Search code examples
apache-spark

Data locality in Spark and hdfs


I want to understand the mechanism how spark chooses which spark nodes reads which files. For example if we have hdfs cluster and a spark cluster. We have a dataset written into hdfs in the csv form, which is partitioned. So we have a number of files representing different partitions and also each file is stored as a set of hdfs blocks, which as to my knowledge are usually 64MB. These blocks may be stored on different machines. The only way I understand it now as we would have one partition per hdfs-file and that spark cluster nodes will be assigned randomly to files and than they will use some hdfs-client to read that file. Is it correct or Spark somehow optimizes which spark cluster nodes reads which hdfs files.

I read docs and I also read spark whitepaper, but they do not describe this mechanism. Seems like docs usually say that Spark decouples compute and storage.


Solution

  • Non-Cloud / On-Premises Spark

    Keeping it simple and leaving out Dynamic Resource Allocation and recompute on Node failure.

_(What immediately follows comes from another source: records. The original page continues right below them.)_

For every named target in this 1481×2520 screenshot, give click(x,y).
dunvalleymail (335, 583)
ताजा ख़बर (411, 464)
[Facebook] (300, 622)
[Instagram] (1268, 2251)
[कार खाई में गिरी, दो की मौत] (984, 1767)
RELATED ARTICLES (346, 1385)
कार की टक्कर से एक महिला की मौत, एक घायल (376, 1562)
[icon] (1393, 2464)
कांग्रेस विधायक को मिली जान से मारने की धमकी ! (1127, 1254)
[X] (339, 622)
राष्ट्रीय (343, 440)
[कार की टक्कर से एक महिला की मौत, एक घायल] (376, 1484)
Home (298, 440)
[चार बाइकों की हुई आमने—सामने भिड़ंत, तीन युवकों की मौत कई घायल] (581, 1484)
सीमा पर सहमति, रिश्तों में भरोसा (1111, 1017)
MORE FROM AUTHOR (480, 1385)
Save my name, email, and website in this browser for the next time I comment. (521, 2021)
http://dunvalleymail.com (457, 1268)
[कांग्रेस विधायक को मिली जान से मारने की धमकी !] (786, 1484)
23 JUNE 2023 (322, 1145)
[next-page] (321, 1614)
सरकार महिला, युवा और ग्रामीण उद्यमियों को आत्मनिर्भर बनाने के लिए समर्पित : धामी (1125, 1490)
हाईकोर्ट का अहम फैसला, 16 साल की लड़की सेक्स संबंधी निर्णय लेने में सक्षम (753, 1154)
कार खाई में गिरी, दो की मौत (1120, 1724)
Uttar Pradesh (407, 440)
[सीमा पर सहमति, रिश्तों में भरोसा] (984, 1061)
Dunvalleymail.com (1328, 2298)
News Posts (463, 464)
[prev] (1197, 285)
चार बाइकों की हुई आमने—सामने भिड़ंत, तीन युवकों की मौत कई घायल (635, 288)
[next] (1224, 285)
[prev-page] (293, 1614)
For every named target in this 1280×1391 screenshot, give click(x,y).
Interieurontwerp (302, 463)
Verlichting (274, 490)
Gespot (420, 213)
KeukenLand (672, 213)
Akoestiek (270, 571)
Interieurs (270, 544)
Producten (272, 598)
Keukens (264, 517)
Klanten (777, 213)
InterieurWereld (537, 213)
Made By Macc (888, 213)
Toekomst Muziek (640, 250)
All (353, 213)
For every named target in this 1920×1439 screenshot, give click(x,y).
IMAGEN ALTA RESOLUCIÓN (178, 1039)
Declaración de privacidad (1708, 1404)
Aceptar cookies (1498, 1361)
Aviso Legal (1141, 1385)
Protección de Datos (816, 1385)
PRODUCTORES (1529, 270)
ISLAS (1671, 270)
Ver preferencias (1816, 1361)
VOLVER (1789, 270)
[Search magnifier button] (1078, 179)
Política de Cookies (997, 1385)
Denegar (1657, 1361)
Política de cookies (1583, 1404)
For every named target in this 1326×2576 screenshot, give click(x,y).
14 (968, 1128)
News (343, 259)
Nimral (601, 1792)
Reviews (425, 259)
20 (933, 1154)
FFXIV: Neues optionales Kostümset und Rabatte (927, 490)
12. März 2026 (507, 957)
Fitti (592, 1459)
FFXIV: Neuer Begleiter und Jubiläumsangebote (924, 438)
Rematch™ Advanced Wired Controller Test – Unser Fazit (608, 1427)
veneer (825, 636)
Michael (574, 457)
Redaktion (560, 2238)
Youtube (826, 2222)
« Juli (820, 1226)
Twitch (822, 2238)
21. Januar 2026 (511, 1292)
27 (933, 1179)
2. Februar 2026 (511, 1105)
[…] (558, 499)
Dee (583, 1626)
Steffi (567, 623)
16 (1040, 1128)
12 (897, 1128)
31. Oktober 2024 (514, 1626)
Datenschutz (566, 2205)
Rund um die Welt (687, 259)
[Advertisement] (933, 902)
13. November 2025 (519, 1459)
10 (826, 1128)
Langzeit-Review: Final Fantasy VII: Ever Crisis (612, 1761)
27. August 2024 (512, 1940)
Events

    Back in the day this was aka traditional / classic Spark HDFS meaning:

    1. Spark is installed to work with a Resource Manager like, say, YARN, on a Cluster and
    2. When a Spark App starts it acquires a finite set of resources as in Executors and memory on the Worker Nodes via the Resource Manager without knowing what files will be read and
    3. When a Spark App actually runs the code, the code is brought to the data as per diagram below on that same Cluster - see https://spark.apache.org/docs/latest/cluster-overview.html. That is to say the data is on an HDFS Data Node and that is synonymous with a Worker Node from a Spark perspective. But you may not have gotten Executors on all Nodes. So, the Action that starts it all and reads from the disks will have Spark code shipped to those (Worker / Data) Nodes where data blocks exists for files, or not. You may have Executors on all Nodes or not. That is where data locality comes in; to execute some meaningful logic, you would process the data on the same Node if you have an Executor there, so as to avoid local network, rack latency etc. Otherwise, an Executor will need to read from with the rack or over the rack / node. Which is slower. HDFS's Name Node keeps track of where all data blocks, files are. Spark consults this and knows where to ship Tasks to ideally or where to ship Taks to and read from in a less optimized manner as per above.

    To answer your 1st question, Spark chooses nothing, but optimizes where it can based on Executor and Data Locality. Racks and Nodes have a bearing on which Executor to be used.

    enter image description here

    Shuffling between Nodes and spilling of data to disk will occur during execution, that is slightly off-topic here.

    As the program moves thru the code base, other Executors may need to be found for in-memory computations and what not. This may be on same or other Nodes.

    Spark in Cloud

    Your 2nd question. Seems like docs usually say that Spark decouples compute and storage. In the traditional on-premises, this is notso, as we bring the processing to the data as much as possible.

    In the Cloud scenario, compute and storage are divorced per de facto, so you have storage that is used for data at rest and dynamically allocated / elastic compute when needed; reserved intances are still divorced from storage. So, Spark uses Name Node to find out where to read from and data locality aspects differ from 'bringing the code to te data'.